On the evening of 7 November, U.S. Steel Corp. locked out 900 members of the United Steelworkers (USW) Local 1005 at the American company’s Hamilton, Ontario, steel mill. The reason given: the union’s refusal to submit a concession-laden contract to members for a vote.

In 2007, U.S. Steel bought Canadian steel producer Stelco Inc. and its two steel mills, the Hilton Works in Hamilton and Lake Erie Works in Nanticoke, Ontario, for US$1.1 billion. The 1985 Investment Canada Act contains a provision stating that foreign investment in Canadian enterprises must provide a “net benefit” to Canada.

Photo: Cathie Coward/Hamilton Spectator

The lockout eight days ago frames that flawed premise. In fact, beginning in August 2009 and continuing for eight months, 1,000 steelworkers at the Lake Erie Works were locked out while U.S. Steel extracted pension cuts and other concessions.

Now, in Hamilton, the situation is much the same. The American steelmaker is demanding closure of the defined benefit plan to new hires, an end to pension indexing for 9,000 Stelco retirees, cuts totalling 80% of the value of cost-of-living adjustments, and elimination of two weeks vacation time.

A provincial mediator delivered these social cuts to Local 1005’s bargaining committee on 4 November, three months after a prior collective agreement expired. With the union refusing to adhere to a company demand to put the proposal to a vote, U.S. Steel imposed the lockout. Local 1005 seeks status quo in a new labour agreement.

Photo: Cathie Coward/Hamilton Spectator

“These workers and their community were promised by their government and U.S. Steel that they would benefit from this foreign multinational’s takeover of Stelco,” stated USW Canadian National Director and ICEM Vice President Ken Neumann. “Instead, the takeover has resulted in pain and suffering for working families. U.S. Steel’s ‘net benefit’ has consisted of plant shutdowns, productions cuts, lost jobs, and labour disputes.”

Twice in the past two years, U.S. Steel has defied the Investment Canada Act. Only five weeks ago, on 8 October, the company shut Hamilton’s blast furnace and idled all steel-making, citing weak customer orders. Although no workers were made redundant then, the shutdown was the harbinger to the 7 November lockout.

From November 2008 to March 2009, a mere 15 months after buying Stelco, U.S. Steel laid off 1,500 of 2,000 workers at both operations as it moved production to steel mills in the US. The Canadian government is attempting to enforce the Investment Canada Act. It has brought a lawsuit in federal court against U.S. Steel for breaking job and production level promises with the 2008-2009 shutdowns.

USW Canadian National Director Ken Neumann

The government is seeking fines of up to C$10,000 per day for breaching the Act.
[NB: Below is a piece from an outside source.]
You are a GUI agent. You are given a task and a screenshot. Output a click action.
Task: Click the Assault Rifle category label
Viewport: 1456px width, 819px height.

But in court arguments, still underway, U.S. Steel used the economic recession to justify curtailments in Canadian steel production. Adding to production flight – and yet another slap at the Canadian law – near parity between the Canadian dollar and US dollar now has made a shift in production economical for the company. Slab steel made in both Hamilton and Nanticoke has been destined southward for finishing, and the weak American dollar has now made raw steel production cheaper in the US.

Neumann has seen the Investment Canada Act trampled on too many times. “Whether it’s Vale in Sudbury and Labrador, or U.S. Steel in Hamilton and Nanticoke, foreign corporations show no qualms about breaking their commitments and inflicting economic pain,” he said.

Neumann, the USW, and all Canadian industrial unions seek a re-write to the Investment Canada Act, revisions that give genuine social and economic guarantees to workers in the wake of corporate takeovers.